§ Passage shown
[Start of section]

Member of the State Council of the Republic of Crimea
- In office 14 September 2014 – 5 October 2016

Personal details
- Born: Svitlana Borysivna Savchenko 24 June 1965 (age 61) Bilohirsk, Crimea, Ukrainian SSR, USSR
- Party: United Russia

= Svetlana Savchenko =

Russian and former Ukrainian politician

Svetlana Borisovna Savchenko (Светлана Борисовна Савченко; Світлана Борисівна Савченко; born 24 June 1965), is a Russian and former Ukrainian politician who is a former member of parliament of the State Duma of the VII convocation, as a member of the State Duma Committee on Culture from 5 October 2016 to 12 October 2021.

In the past, she was a Chairman of the Standing Committee of the State Council of Crimea on Culture. She was a Chairman of the Committee of the State Council of the Republic of Crimea on Culture and Protection of Cultural Heritage, as a member of the State Council of the Republic of Crimea, from 14 September 2014 and 5 October 2016.

==Biography==

Svetlana Savchenko was born on 24 June 1965, in the city of Belohorsk, Crimea.

Savchenko began her career in 1982, as a senior pioneer leader at Belogorsk secondary school No. 1.

[End of section]

§ What you will do
Condense the passage on Svetlana Savchenko into two sentences.

§ Supplied records
[Start of section]

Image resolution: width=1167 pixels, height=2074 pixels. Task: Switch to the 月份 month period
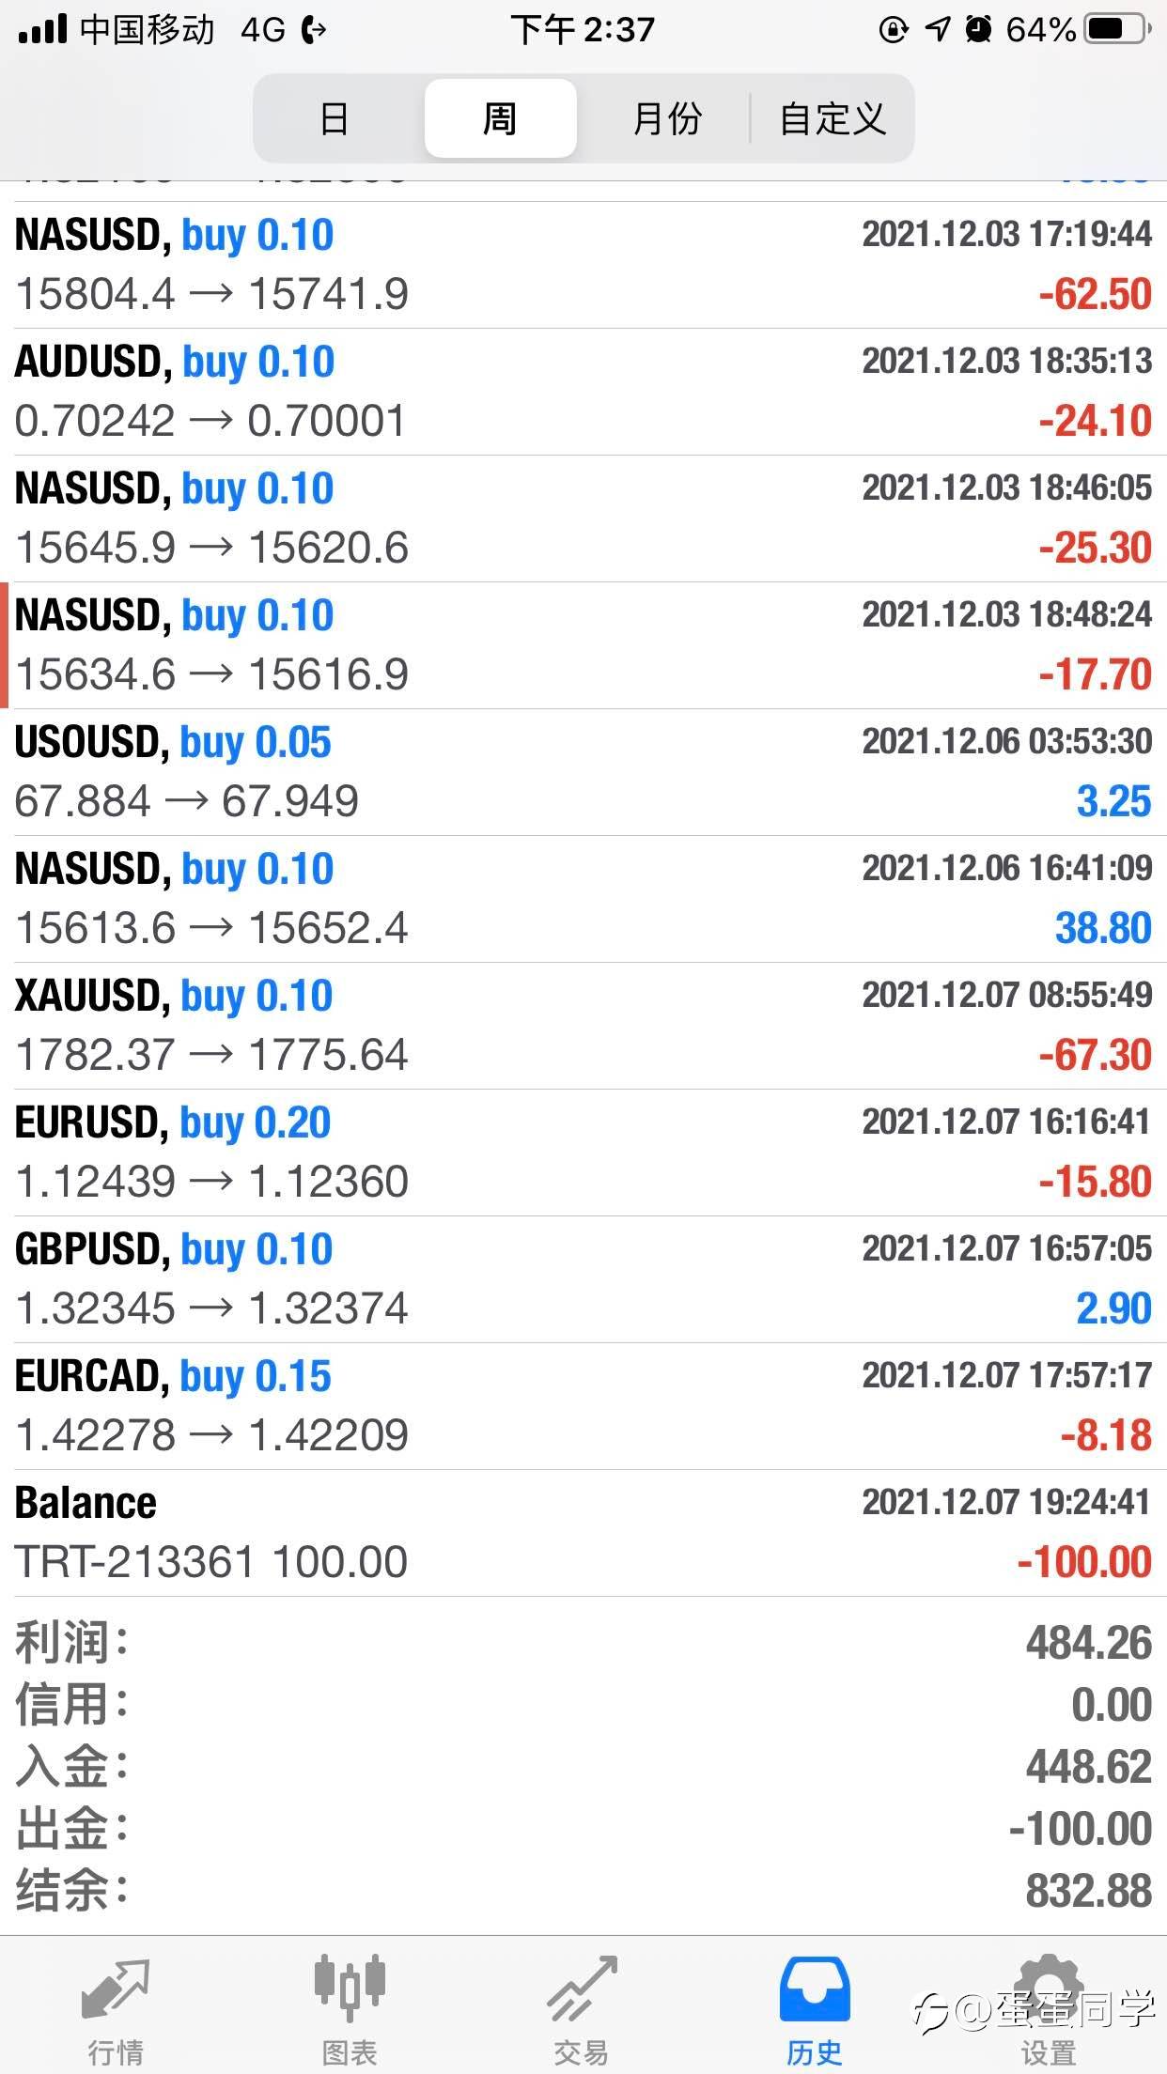(666, 119)
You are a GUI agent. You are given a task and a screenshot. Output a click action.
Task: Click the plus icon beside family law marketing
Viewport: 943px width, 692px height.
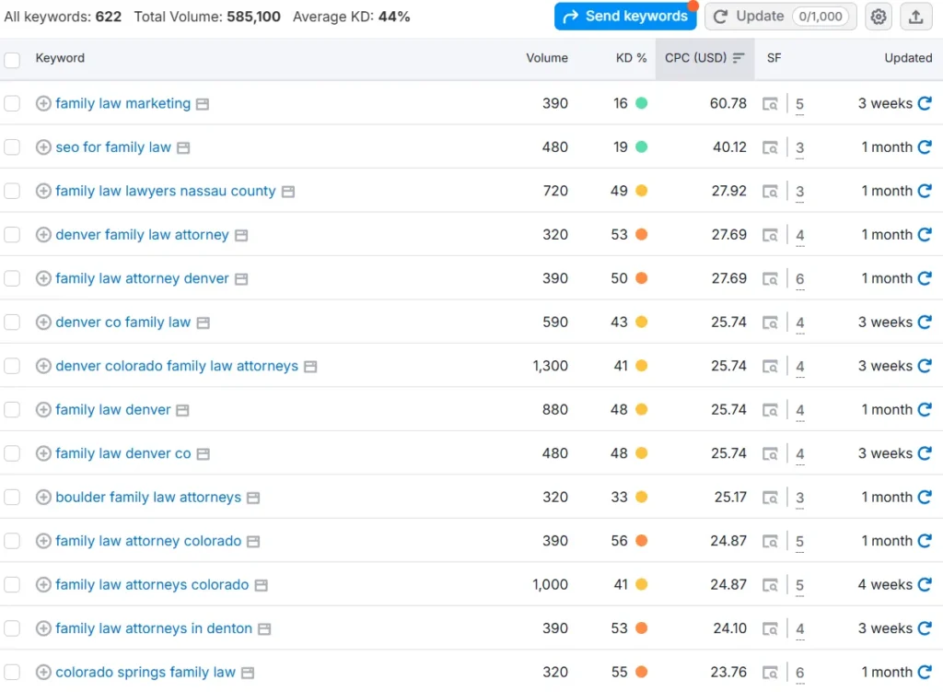[x=42, y=103]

[End of section]

§ Task solution
Svetlana Borisovna Savchenko, born 24 June 1965, is a Russian and former Ukrainian politician who sat in the State Duma of the VII convocation as a member of its Committee on Culture from 5 October 2016 to 12 October 2021. Before that, from 14 September 2014 to 5 October 2016, she was a member of the State Council of the Republic of Crimea and chaired its Committee on Culture and Protection of Cultural Heritage.